These authors point out that rotator cuff disease has a progressive natural history of increasing tear size and worsening function, but that it is uncertain whether rotator cuff repair alters this natural history.
They conducted a systematic review of the intermediate to long-term (minimum 5-year) results of operative rotator cuff repair and no repair of rotator cuff injuries was performed to compare (1) patient-based outcomes, (2) future surgical intervention, (3) future tear progression or recurrence, and (4) tear size. The no-repair group included both conservative treatment and surgical treatment without repair. After the application of selection criteria, 29 studies with 1,583 patients remained. Meta-regression was conducted to adjust for baseline age, sex, tear size, and duration of follow-up.
Comparison of the repair and no-repair groups revealed no significant differences in terms of age (p = 0.36), sex (p = 0.88), study level of evidence (p = 0.86), or Coleman methodology score (p = 0.8).
The duration of follow-up was significantly longer for the no-repair group (p = 0.004), whereas baseline tear size was significantly larger in the repair group (p = 0.014).
The percentage of patients having additional surgery was significantly higher in the no-repair group after adjustment for age, sex, duration of follow-up, and tear size (9.5% higher in estimated means between groups [95% confidence interval, 2.1% to 17%]; p = 0.012).
The likelihood of a recurrent defect (repair group) or extension of the prior tear (no-repair group) was not different between groups after adjustment for age, sex, duration of follow-up, and tear size (p = 0.4).

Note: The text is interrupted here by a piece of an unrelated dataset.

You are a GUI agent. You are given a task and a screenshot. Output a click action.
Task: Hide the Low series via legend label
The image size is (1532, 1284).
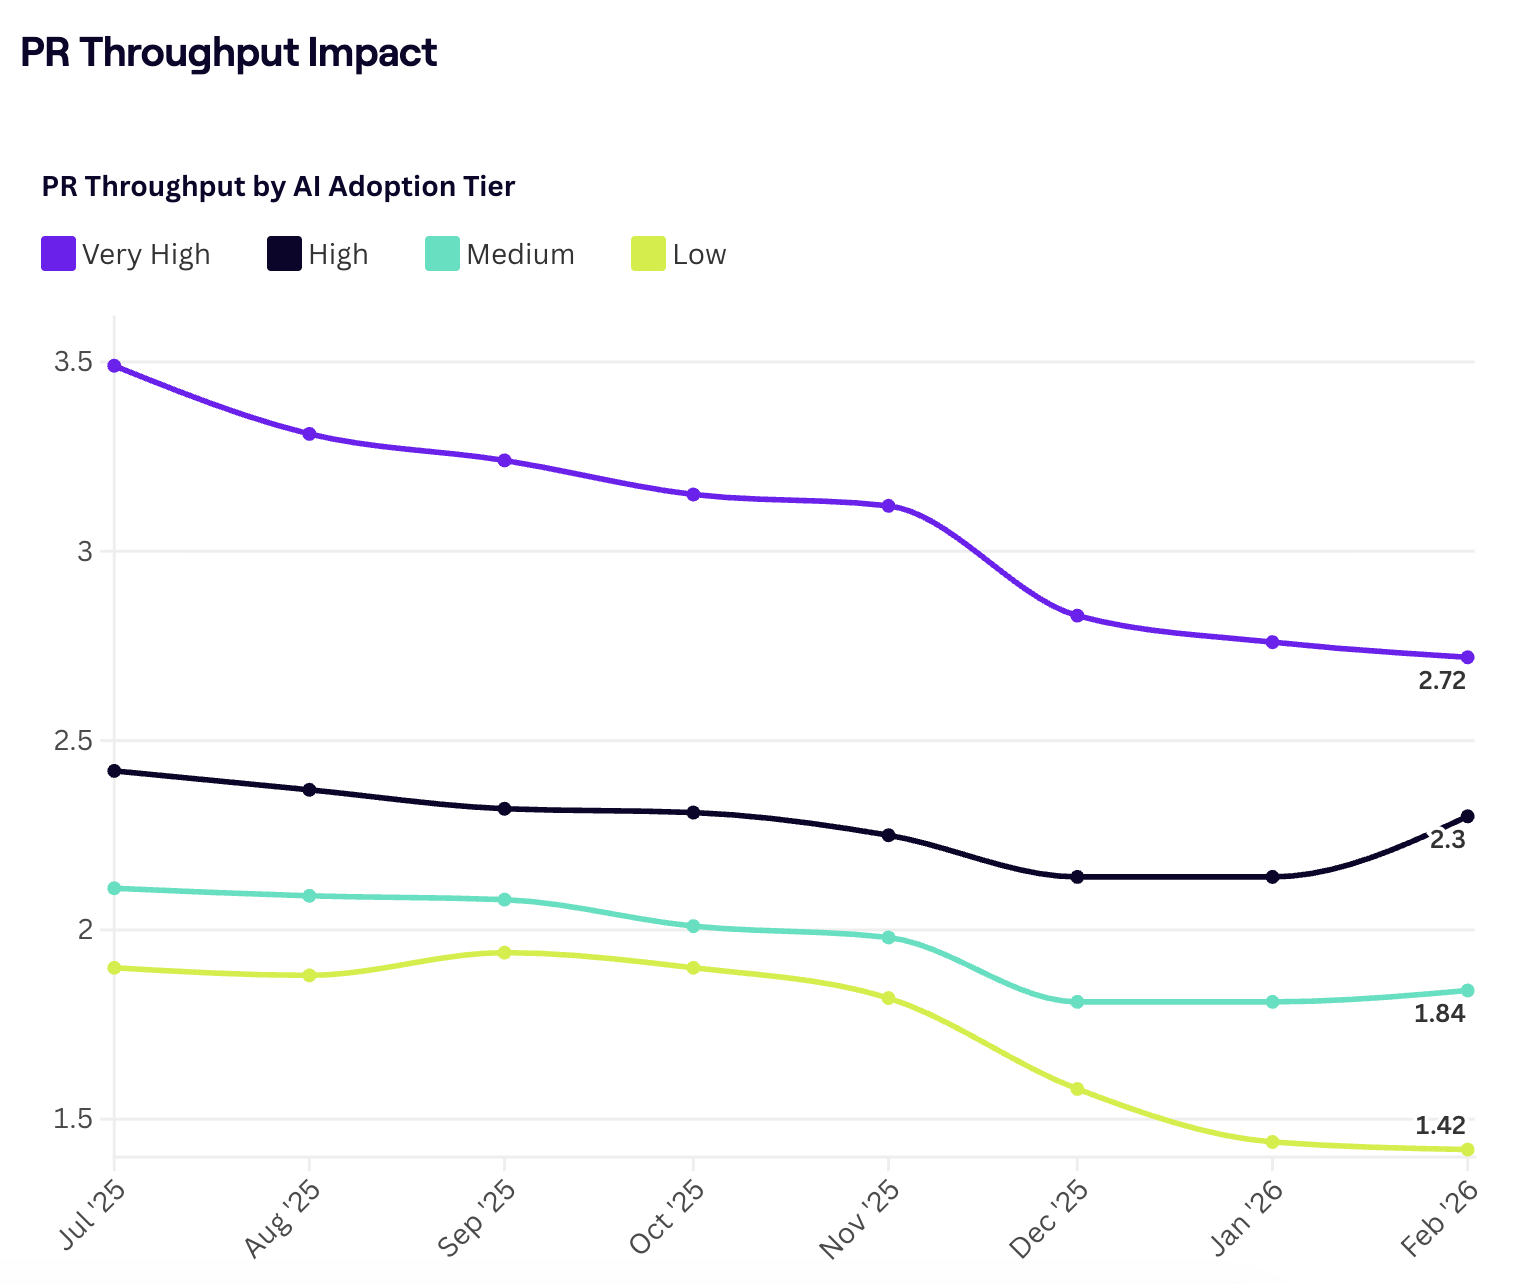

There were no differences between the repair and no-repair groups in terms of the Constant score after adjustment for age, sex, duration of follow-up, and tear size (p = 0.31). The final tear size was significantly larger in the no-repair group than the repair group (967mm2 higher in estimated means between groups [95% confidence interval, 771 to 1,164mm2]; p < 0.001).
The authors concluded that at intermediate to long-term follow-up, rotator cuff repair was associated with decreased final tear size and decreased having future surgery after adjusting for age, sex, duration of follow-up, and tear size. The likelihood of a recurrent defect after rotator cuff repair did not differ from that of tear extension after nonoperative treatment. Thus, rotator cuff repair may not alter the natural history of cuff disease.
The authors suggest that a “recurrent defect” after rotator cuff repair may be understood not as a surgical failure but instead as a continuation of the underlying, unaltered, biological degeneration that leads to rotator cuff pathology.
Comment: In that most cuff 'tears' are the result of chronic tendon degeneration, the tissue available for attempted repair is of quality inferior to normal tissue so that the surgery is at risk for failure as the sutures cut through the tendon edge. This risk is heightened because chronic tears are often associated with loss of the length of the tendon, so that increased tension is applied to the tendon edge as the surgeon attempts to approximate the tendon edge to the bone at the insertion site. To protect this vulnerable approximation, the surgeon tries to unload the repair attempt for months until she or he assumes healing is completed. When the shoulder is returned to being loaded, the strength of the attempted reattachment is challenged (see this link).
Against this background, careful analysis is needed to determine the relative risk and benefits to the patient of (1) non-operative management, (2) non-repair surgery, and (3) attempted cuff repair for patients with chronic rotator cuff defects. We are impressed by the millions of individuals in the U.S. with minimally symptomatic or asymptomatic cuff tears, by the effectiveness of a gentle rehab program in improving the comfort and function of individuals with chronic cuff tears, and by the effectiveness of non-repair surgery in this context (see this link).